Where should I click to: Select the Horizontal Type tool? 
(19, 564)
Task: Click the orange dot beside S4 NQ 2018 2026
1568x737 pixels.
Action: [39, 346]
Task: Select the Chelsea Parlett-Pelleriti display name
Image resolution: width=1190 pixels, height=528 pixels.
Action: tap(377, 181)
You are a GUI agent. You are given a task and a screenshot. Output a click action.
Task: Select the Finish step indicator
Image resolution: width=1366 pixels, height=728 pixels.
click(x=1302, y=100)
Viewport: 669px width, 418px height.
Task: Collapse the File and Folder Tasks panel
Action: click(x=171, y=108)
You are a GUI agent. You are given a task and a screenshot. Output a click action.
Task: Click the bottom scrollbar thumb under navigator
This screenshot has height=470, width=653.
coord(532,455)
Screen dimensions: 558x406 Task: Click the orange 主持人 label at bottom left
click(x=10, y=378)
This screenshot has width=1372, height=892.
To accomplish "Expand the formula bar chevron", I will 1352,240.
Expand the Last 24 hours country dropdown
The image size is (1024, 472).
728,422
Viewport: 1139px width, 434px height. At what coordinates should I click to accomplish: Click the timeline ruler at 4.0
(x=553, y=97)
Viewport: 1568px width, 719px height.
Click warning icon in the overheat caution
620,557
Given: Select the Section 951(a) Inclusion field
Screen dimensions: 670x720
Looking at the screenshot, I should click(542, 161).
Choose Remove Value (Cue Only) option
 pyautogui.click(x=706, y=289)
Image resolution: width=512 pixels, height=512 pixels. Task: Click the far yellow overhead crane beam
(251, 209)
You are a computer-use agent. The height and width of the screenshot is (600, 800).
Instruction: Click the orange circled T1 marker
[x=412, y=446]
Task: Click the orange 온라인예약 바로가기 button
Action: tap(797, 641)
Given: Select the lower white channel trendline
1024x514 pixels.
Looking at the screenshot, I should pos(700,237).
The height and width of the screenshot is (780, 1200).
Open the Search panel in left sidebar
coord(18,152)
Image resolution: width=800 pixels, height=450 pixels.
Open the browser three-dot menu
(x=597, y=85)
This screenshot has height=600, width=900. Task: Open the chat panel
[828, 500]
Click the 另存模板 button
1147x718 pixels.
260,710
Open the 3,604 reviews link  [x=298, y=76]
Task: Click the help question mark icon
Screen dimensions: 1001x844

### TASK TO CARRY OUT
Mind each word and retype the entire listing above.

### SOLUTION BELOW
Where should I click to: Select the Horizontal Type tool? 
(19, 564)
Task: Click the orange dot beside S4 NQ 2018 2026
1568x737 pixels.
Action: [39, 346]
Task: Select the Chelsea Parlett-Pelleriti display name
Image resolution: width=1190 pixels, height=528 pixels.
Action: tap(377, 181)
You are a GUI agent. You are given a task and a screenshot. Output a click action.
Task: Select the Finish step indicator
Image resolution: width=1366 pixels, height=728 pixels.
click(x=1302, y=100)
Viewport: 669px width, 418px height.
Task: Collapse the File and Folder Tasks panel
Action: click(x=171, y=108)
You are a GUI agent. You are given a task and a screenshot. Output a click action.
Task: Click the bottom scrollbar thumb under navigator
This screenshot has height=470, width=653.
coord(532,455)
Screen dimensions: 558x406 Task: Click the orange 主持人 label at bottom left
click(x=10, y=378)
This screenshot has width=1372, height=892.
To accomplish "Expand the formula bar chevron", I will 1352,240.
Expand the Last 24 hours country dropdown
The image size is (1024, 472).
728,422
Viewport: 1139px width, 434px height. At what coordinates should I click to accomplish: Click the timeline ruler at 4.0
(x=553, y=97)
Viewport: 1568px width, 719px height.
Click warning icon in the overheat caution
620,557
Given: Select the Section 951(a) Inclusion field
Screen dimensions: 670x720
Looking at the screenshot, I should click(542, 161).
Choose Remove Value (Cue Only) option
 pyautogui.click(x=706, y=289)
Image resolution: width=512 pixels, height=512 pixels. Task: Click the far yellow overhead crane beam
(251, 209)
You are a computer-use agent. The height and width of the screenshot is (600, 800).
Instruction: Click the orange circled T1 marker
[x=412, y=446]
Task: Click the orange 온라인예약 바로가기 button
Action: tap(797, 641)
Given: Select the lower white channel trendline
1024x514 pixels.
Looking at the screenshot, I should pos(700,237).
The height and width of the screenshot is (780, 1200).
Open the Search panel in left sidebar
coord(18,152)
Image resolution: width=800 pixels, height=450 pixels.
Open the browser three-dot menu
(x=597, y=85)
This screenshot has height=600, width=900. Task: Open the chat panel
[828, 500]
Click the 另存模板 button
1147x718 pixels.
260,710
Open the 3,604 reviews link  [x=298, y=76]
Task: Click the help question mark icon
Screen dimensions: 1001x844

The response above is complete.